What about my own cooking I hear you ask. You did, didn’t you? My earliest cooking memories all involve my brother, Alasdair. He is only 11 months younger than me so we did a lot together. The Victoria sponge we made makes a good example. We had to beat everything together with a wooden spoon and found that startlingly boring after a bit. As a goodie two shoes I kept bleating that we must get all the lumps out and keep going. Alasdair was having none of it. So the mix went in the tins complete with multiple small lumps. We also opened the door to look at the cake a few times while it was cooking. Incredibly, it was the lightest sponge I have ever eaten. I have never been prepared to reproduce the lumps when cooking a sponge or keep opening the door to look but it really was a triumph. Well Done Alasdair.

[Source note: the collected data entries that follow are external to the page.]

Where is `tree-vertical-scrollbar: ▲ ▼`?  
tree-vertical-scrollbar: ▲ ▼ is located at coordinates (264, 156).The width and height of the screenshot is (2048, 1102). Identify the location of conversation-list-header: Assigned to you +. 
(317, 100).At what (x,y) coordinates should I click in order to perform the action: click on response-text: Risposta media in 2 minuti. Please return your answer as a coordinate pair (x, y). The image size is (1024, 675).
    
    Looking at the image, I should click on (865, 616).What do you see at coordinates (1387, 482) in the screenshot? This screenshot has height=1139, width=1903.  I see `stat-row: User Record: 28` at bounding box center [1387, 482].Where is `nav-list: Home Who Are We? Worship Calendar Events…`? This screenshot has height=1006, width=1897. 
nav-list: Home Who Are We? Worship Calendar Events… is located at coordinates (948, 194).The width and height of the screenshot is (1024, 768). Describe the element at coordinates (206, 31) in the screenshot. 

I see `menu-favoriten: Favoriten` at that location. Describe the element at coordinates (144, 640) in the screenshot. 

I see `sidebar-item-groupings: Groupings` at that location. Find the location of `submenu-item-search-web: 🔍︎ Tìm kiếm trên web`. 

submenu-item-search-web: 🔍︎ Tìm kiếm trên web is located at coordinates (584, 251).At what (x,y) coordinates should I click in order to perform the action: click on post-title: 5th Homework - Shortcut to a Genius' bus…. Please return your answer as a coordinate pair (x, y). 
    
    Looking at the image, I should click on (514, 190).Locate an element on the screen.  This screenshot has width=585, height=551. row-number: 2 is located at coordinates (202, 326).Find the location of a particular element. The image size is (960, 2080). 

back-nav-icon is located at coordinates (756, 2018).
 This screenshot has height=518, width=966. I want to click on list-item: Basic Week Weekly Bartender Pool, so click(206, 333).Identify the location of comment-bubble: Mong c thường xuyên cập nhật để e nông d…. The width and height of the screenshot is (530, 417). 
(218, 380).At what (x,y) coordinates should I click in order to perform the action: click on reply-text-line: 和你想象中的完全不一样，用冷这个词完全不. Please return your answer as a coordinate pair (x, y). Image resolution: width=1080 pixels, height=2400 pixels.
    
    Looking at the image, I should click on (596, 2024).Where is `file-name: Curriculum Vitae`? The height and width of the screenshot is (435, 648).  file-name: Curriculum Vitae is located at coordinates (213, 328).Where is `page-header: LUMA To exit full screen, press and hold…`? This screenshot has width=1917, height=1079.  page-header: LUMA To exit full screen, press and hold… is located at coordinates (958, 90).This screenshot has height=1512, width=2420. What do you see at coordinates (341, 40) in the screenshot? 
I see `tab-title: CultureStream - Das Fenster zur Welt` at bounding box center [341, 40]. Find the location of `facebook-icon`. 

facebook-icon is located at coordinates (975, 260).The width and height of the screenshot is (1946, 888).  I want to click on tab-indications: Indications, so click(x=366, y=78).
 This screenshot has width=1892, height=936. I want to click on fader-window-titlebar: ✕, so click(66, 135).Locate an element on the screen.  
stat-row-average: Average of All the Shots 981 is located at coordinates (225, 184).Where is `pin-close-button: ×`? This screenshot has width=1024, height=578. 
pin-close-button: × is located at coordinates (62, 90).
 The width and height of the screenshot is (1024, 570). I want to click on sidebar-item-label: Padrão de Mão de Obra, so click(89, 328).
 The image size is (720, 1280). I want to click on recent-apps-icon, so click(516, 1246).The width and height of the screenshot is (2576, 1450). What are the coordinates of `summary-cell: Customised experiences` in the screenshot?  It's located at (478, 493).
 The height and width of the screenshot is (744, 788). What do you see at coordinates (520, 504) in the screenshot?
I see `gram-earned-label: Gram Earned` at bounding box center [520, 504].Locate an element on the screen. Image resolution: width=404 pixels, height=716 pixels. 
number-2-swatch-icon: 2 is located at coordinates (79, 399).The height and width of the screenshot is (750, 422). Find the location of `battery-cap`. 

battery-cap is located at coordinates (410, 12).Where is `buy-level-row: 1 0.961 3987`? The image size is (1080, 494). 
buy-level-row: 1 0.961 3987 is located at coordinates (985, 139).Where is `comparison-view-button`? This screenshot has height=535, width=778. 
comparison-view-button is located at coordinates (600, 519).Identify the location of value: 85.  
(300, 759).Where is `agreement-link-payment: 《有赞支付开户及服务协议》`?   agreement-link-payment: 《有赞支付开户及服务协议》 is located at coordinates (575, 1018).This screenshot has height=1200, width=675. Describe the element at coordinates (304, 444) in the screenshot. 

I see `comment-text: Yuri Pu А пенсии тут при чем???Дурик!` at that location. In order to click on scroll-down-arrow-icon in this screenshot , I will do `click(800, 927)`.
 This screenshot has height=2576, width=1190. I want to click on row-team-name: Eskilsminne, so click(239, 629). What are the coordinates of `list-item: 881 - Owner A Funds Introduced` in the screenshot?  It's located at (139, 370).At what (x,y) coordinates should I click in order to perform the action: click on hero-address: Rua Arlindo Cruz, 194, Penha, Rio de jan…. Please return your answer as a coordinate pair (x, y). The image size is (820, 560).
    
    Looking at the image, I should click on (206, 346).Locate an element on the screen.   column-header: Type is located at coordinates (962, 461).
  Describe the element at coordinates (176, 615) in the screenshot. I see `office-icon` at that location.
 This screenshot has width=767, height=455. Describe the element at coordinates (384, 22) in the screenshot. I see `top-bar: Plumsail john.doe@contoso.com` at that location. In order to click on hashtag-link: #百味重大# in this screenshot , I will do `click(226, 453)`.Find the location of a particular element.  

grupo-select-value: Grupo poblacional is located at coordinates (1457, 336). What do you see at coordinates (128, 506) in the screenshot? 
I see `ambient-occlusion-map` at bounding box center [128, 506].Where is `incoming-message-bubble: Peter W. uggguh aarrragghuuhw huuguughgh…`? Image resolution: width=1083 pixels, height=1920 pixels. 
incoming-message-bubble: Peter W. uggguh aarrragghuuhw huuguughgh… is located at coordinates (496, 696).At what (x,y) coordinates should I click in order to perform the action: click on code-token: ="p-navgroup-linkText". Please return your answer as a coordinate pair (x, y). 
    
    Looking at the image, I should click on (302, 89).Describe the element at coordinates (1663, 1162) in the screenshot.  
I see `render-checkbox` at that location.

Have you noticed that my stories so far involve cooking not quite going to plan? I think I need to continue in that vein a little longer and tell you about my chocolate terrine mishap.
Long ago, even before I was married, I often made a three choclate terrine for friends. It was delicious. A layer of chocolate sponge on top with white chocolate mouse forming the middle layer and dark chocolate mousse at the bottom. It even looked quite impressive.
One day I was happily cooking for friends coming for a meal the following day and, inevitably, the chocolate terrine was due to feature. I had made the chocolate sponge and it was already lining the base of the loaf tin as I made the white chocolate mousse. Then the phone rang. As I chatted I happily poured the mousse mix on top of the sponge and put it in the fridge to set. Perfect. I carried on chatting then went out for a bit. Three hours later I returned to the kitchen to make the dark chocolate mousse. Catastrophe. I found my sponge floating on top of white liquid. Whoops. Chatting on the phone, I had totally forgotten to whip the cream and fold it in. I needed to rescue my tragic looking pud. It turned out that putting the sponge in a seive and patting it a bit to get the liquid out, then replacing it in the tin and carrying on the recipe as I should have done to start with was totally unapparent in the final pudding. What a result. Although more than 25 years later I can still remember how the sponge looked floating on the white liquid and how horrified I was. Yuck.
So, how has my MND impacted on my cooking so far? Not much at all to date, so I have plenty more scope for cooking catastrophes. I have a few photos to show you to prove I can do several things still. I have to admit they don’t look gorgeous.
On Monday morning I started cooking a chilli to bubble away in the slow cooker throughout the day. Look, I can peel and slice onions
I can also stir everything together in the pan. This bit doesn’t look great. Sorry.
It turns out what I can’t do easily now is open ring pull cans of tomatoes or kidney beans properly. I used to love them as they were so quick and easy to get into. Not now. I can do it but my thumb is a bit too weak for the role it is meant to play. I had to peel back the lids without using my thumb to add stability. This worked for the kidney beans which just sat politely in the tins. Chopped tomatoes were less successful as some of the juice gleefully shot out of the tin and splashed my top. You live and learn. But everything did end up in the slow cooker. Hurrah.
Luckily the end result, which I forgot to take a photo of, was delicious. Meanwhile my husband is thinking happy electric can opener thoughts as well as no more ring pull excitement.
For now I can happily keep cooking so I very definitely plan to enjoy doing it. After all, my husband is gleefully planning ready meals for when I can no longer cook. I think I need to keep cooking for as long as I can.